Başbakan’ın rozet taktığı başkan cezaevinde

Başbakan’ın rozet taktığı başkan cezaevinde

Adana’nın Yumurtalık İlçesi'ne bağlı Zeytinbeli Beldesi'nin Ak Partili Belediye Başkanı Seyfettin Öztürk, 'ihaleye fesat karıştırmak' suçlamasıyla tutuklanarak cezaevine gönderildi.

zeytinbeli_basbakanZeytinbeli Belediye Başkanı Seyfettin Öztürk, 2009 seçimlerinde MHP'den aday oldu ve seçimi kazanarak başkan oldu.  Öztürk, geçen yıl temmuz ayında Ak Parti'ye geti. MHP’den Ak Parti’ye geçen Belediye Başkanına rozeti de Ak Parti Genel Başkanı ve Başbakan Recep Tayyip Erdoğan tarafından törenle takıldı.

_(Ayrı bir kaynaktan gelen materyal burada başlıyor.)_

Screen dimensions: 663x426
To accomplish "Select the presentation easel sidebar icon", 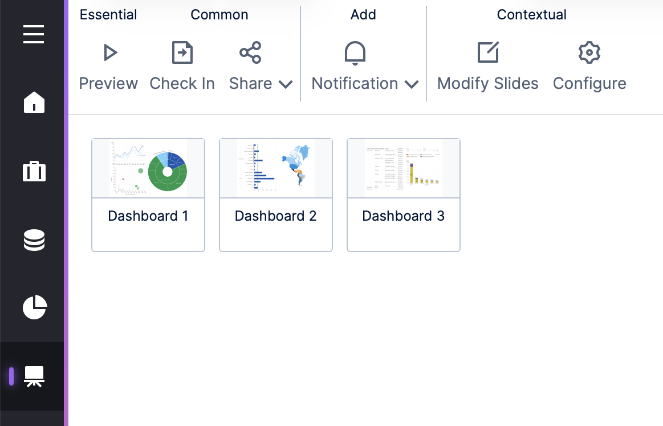I will [34, 376].
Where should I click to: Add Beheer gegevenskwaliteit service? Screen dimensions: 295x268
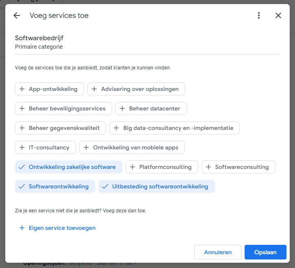61,128
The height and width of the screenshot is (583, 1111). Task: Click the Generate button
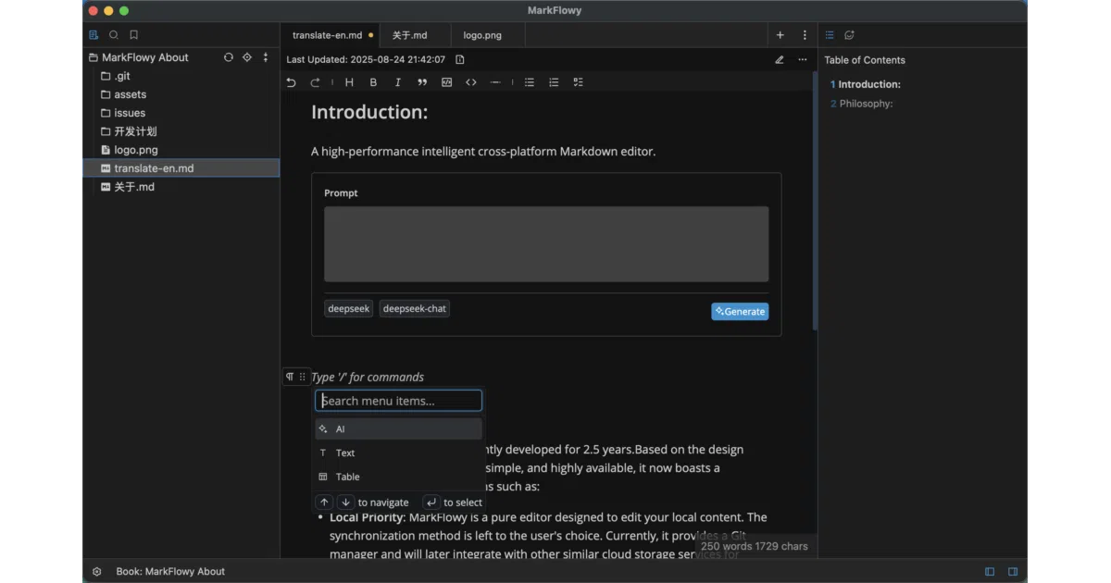click(x=740, y=312)
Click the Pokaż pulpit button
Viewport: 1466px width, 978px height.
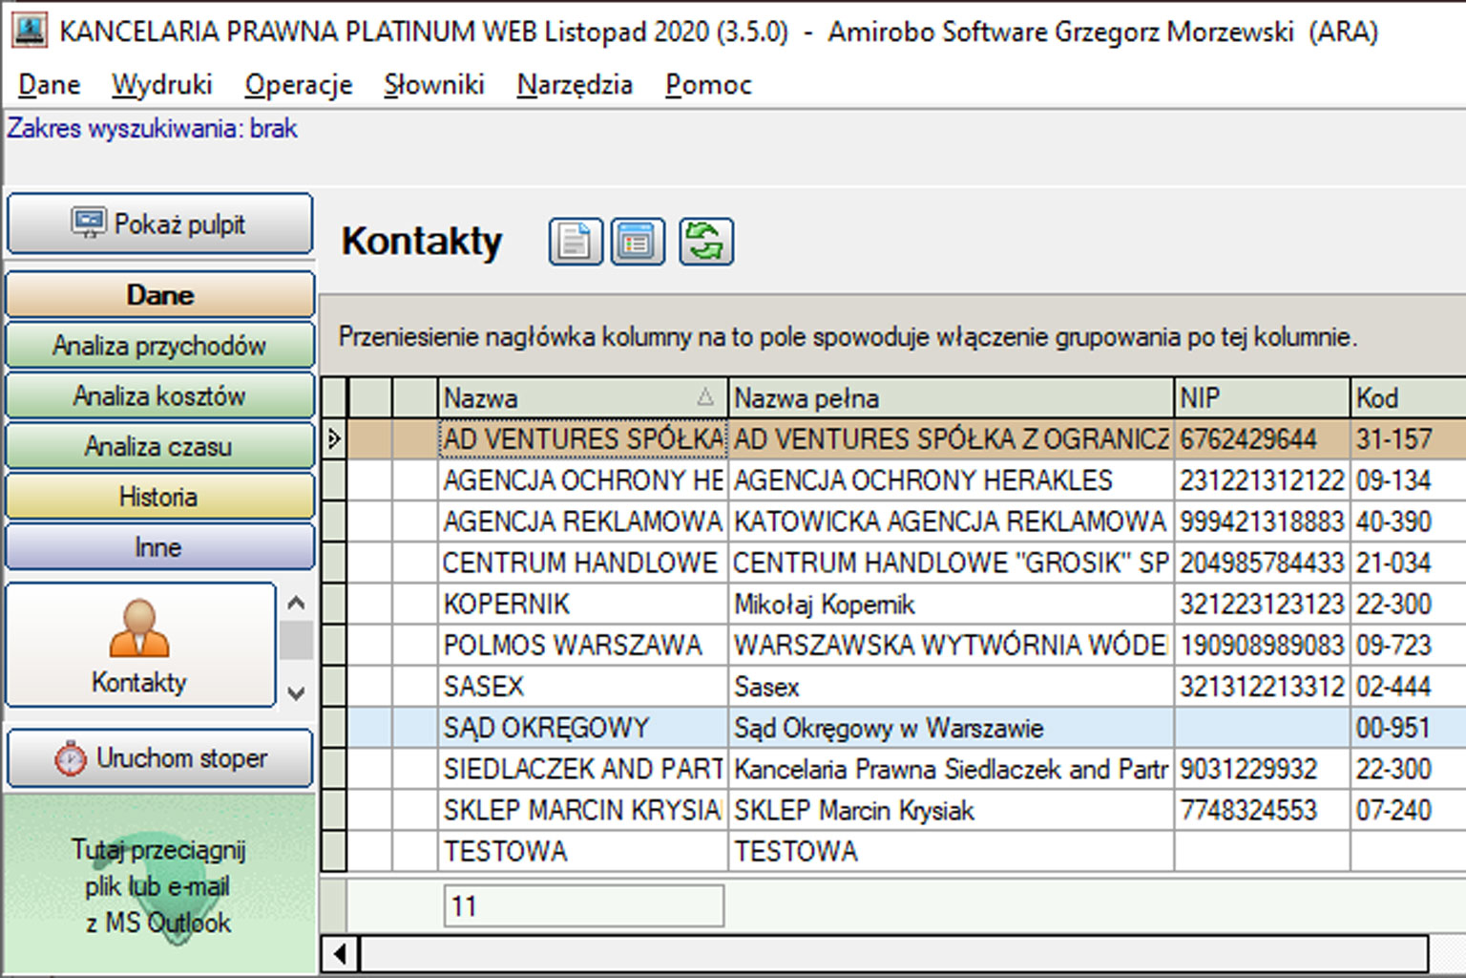tap(160, 224)
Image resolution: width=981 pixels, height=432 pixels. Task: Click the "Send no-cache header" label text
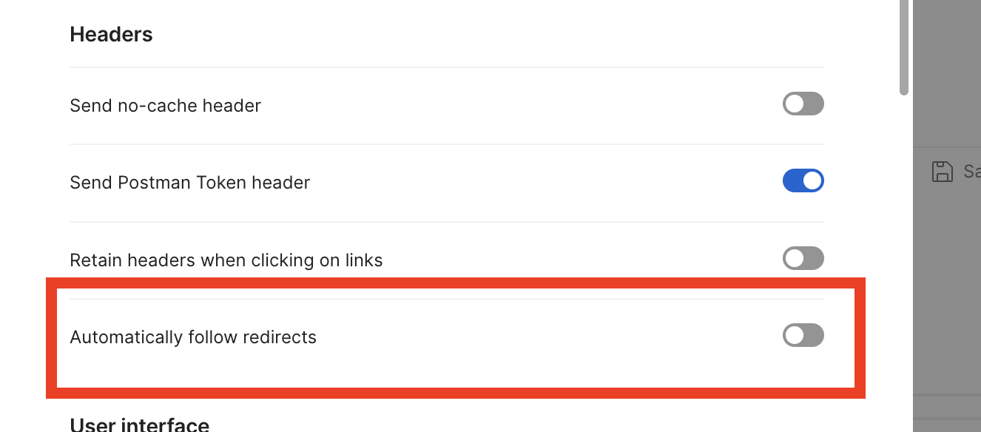coord(165,106)
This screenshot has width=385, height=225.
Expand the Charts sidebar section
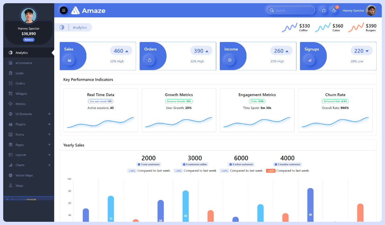[49, 165]
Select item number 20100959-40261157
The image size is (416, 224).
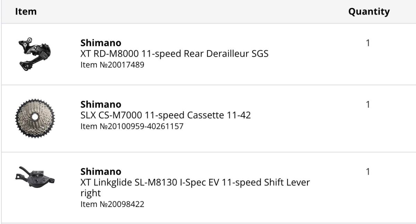[132, 126]
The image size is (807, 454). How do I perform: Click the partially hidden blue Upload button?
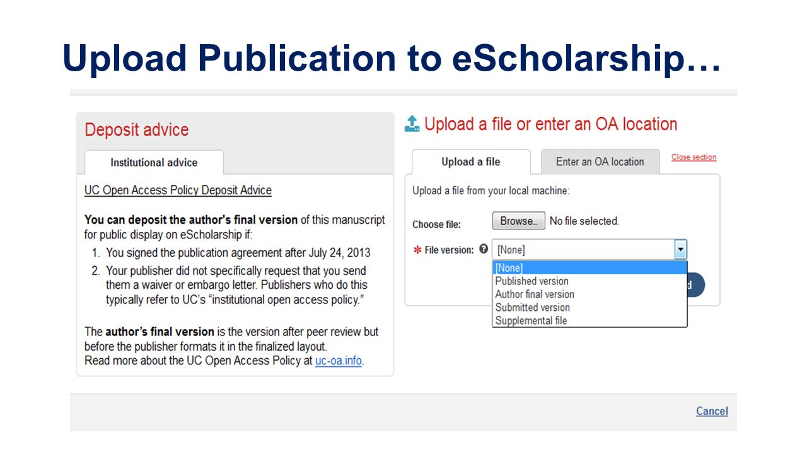(695, 285)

Hakkkında “İhaleye fesat karıştırmak”  iddiasıyla Başkan Seyfettin Öztürk ile belediye muhabesecisi Fatin Zorlu Kılıç, önceki gün gözaltına alındı. 'İhaleye fesat karıştırmak' iddiasıyla suçlanan Başkan Seyfettin Öztürk ile 'ihaleye fesat karıştırmak' ve 'zimmet' iddiasıyla sorgulanan Fatin Zorlu Kılınç, Yumurtalık Asliye Ceza Mahkamesi'ne sevk edildi.

Yumurtalık Asliye Ceza Mahkemesi her iki şüphelinin tutuklanmasına karar verdi. Öztürk ve Kılınç tutuklanarak Ceyhan Cezaevi'ne konuldu.

Ak Parti web sitesi'nde bu konudaki haber şöyle

 

 

Ak Parti Grup Toplantısında Başbakan Recep Tayyip Erdoğan yeni başkanlara rozetlerini taktı.


15 belediye başkanı AK Parti'ye katıldı

(23.03. 2010 )

Ak Parti Grup Toplantısında Başbakan Recep Tayyip Erdoğan yeni başkanlara rozetlerini taktı.

AK Parti'ye katılan belediyeler ve geldikleri partiler şöyle:

29 Mart yerel seçimlerine değişik siyasi partilerden giren 15 ilçe ve belde belediye başkanı partilerinden istifa ederek AK Parti'ye katıldı.

Başbakan Recep Tayyip Erdoğan'ın grup toplantısının sonundan AK Parti rozeti taktığı belediye başkanlarından, yedisi MHP'den, yedisi Demokrat Parti'den biri de DSP'den seçilmişti.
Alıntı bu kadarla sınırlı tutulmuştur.